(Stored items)

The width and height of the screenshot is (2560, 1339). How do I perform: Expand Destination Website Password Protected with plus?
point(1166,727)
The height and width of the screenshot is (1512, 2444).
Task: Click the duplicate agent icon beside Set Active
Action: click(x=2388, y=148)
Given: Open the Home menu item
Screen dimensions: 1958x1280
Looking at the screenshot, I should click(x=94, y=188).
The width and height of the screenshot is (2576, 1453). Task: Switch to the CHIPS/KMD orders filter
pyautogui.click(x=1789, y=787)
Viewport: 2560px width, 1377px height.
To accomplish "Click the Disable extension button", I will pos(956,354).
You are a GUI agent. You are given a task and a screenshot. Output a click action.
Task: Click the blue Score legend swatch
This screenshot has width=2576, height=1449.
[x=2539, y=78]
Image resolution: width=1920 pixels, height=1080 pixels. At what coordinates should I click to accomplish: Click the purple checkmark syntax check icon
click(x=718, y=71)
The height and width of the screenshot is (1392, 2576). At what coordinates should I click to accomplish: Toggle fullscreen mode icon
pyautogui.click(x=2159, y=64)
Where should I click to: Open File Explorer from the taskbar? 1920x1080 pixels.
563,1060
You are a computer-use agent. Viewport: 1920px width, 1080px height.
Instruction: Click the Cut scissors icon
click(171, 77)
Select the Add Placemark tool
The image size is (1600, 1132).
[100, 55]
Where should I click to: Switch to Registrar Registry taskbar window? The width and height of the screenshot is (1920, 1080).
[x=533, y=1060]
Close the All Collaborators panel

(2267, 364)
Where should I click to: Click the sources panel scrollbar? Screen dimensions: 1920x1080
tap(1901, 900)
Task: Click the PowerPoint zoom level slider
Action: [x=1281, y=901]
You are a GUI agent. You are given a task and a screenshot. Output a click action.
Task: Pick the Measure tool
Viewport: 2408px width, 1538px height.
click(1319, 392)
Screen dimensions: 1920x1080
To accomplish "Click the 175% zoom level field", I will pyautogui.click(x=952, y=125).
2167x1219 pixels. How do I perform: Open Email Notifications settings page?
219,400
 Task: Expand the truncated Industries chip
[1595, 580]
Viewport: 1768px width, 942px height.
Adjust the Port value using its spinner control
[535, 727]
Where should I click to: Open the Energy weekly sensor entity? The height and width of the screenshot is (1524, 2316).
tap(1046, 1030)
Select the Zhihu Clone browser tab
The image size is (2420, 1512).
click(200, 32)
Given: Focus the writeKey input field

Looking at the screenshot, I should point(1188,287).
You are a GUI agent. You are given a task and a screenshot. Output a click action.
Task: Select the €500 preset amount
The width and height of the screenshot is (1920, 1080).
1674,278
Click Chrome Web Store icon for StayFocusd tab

Work to complete: Copy each line of the preceding data that contains the string "will".

Response to this exercise:
To accomplish "Click the Disable extension button", I will pos(956,354).
To accomplish "Click the 175% zoom level field", I will pyautogui.click(x=952, y=125).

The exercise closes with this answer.